Re: Moving pkgsrc-wip away from SourceForge

To: Mayuresh <mayuresh%acm.org@localhost>
Subject: Re: Moving pkgsrc-wip away from SourceForge
From: Thomas Orgis <thomas.orgis%uni-hamburg.de@localhost>
Date: Mon, 6 Jul 2015 10:38:52 +0200

Am Mon, 6 Jul 2015 08:28:26 +0530
schrieb Mayuresh <mayuresh%acm.org@localhost>: 

> pkgsrc is a "packaging spec". Revision control requirements for such spec
> are much simpler than those for the package itself. pkgsrc is not a
> "development" per se. Hence the notions of distributed development etc.
> are an overkill for pkgsrc.

Let me chime in here with experience from a similar project: I happen
to be involved in Source Mage GNU/Linux, which is a source-based
distribution. Meaning: It is a large set of small files that contain
"packaging spec". Currently, that's around 41000 files, all together
372 MiB on disk (inflated because of file system sectors) in a git
checkout. The whole repository (the .git directory) is 169 MiB.

Ages ago, we switched from perforce (there were reasons) to git.
--------------------------------
▶ [Set task A]
Answer these about the message about moving pkgsrc-wip away from SourceForge:
(i) Who is named as the sender in the header?
(ii) About how many files does the Source Mage git checkout contain?
(iii) Which system did Source Mage switch from before adopting git?
▶ [Set task B] Reproduce the message about moving pkgsrc-wip away from SourceForge word for word, everything from "Am Mon, 6 Jul" down to "is 169 MiB.".
You will not need the lines that come after this message.

▶ [Extracted data]
--------------------------------
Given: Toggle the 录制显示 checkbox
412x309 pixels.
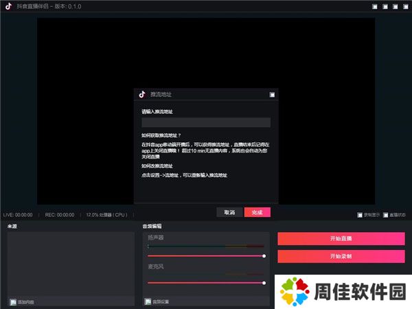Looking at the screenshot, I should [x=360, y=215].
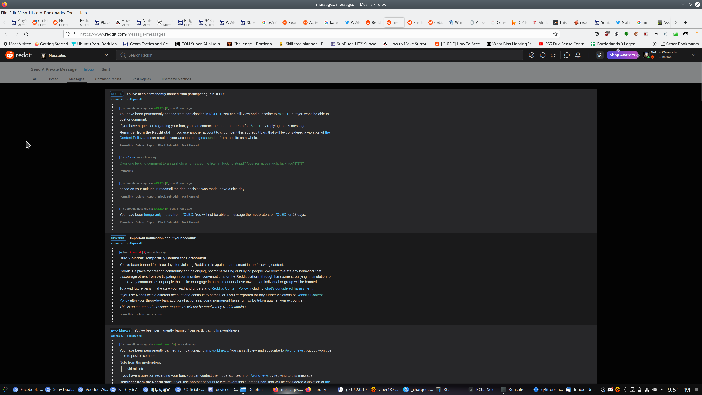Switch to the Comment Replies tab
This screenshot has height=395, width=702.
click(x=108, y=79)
--------------------------------
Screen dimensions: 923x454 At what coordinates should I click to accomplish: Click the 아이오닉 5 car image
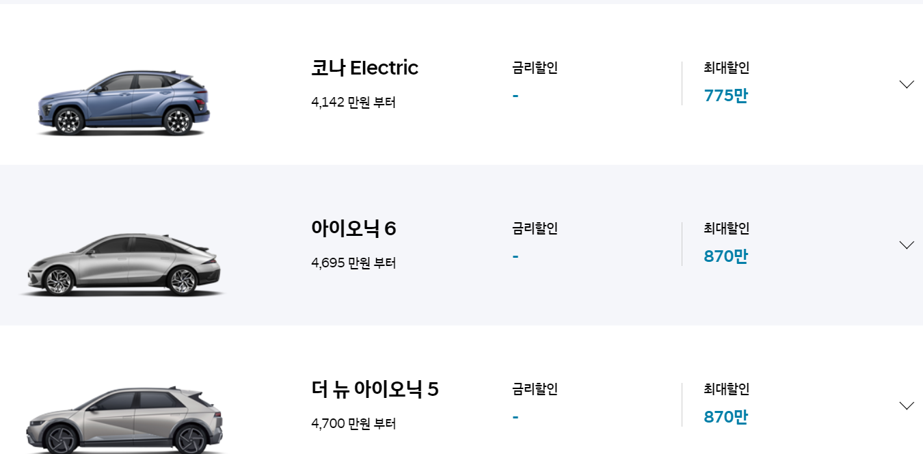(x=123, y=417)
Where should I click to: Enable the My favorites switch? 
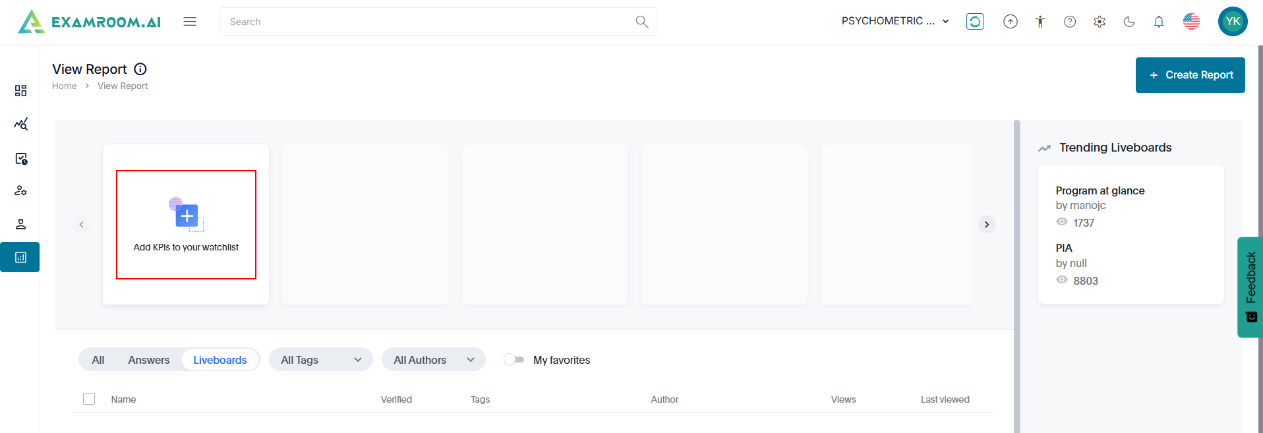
--------------------------------
▶ [Full answer A]
(i) Thomas Orgis
(ii) Around 41000 files
(iii) Perforce

▶ [Full answer B]
Am Mon, 6 Jul 2015 08:28:26 +0530
schrieb Mayuresh <mayuresh%acm.org@localhost>: 

> pkgsrc is a "packaging spec". Revision control requirements for such spec
> are much simpler than those for the package itself. pkgsrc is not a
> "development" per se. Hence the notions of distributed development etc.
> are an overkill for pkgsrc.

Let me chime in here with experience from a similar project: I happen
to be involved in Source Mage GNU/Linux, which is a source-based
distribution. Meaning: It is a large set of small files that contain
"packaging spec". Currently, that's around 41000 files, all together
372 MiB on disk (inflated because of file system sectors) in a git
checkout. The whole repository (the .git directory) is 169 MiB.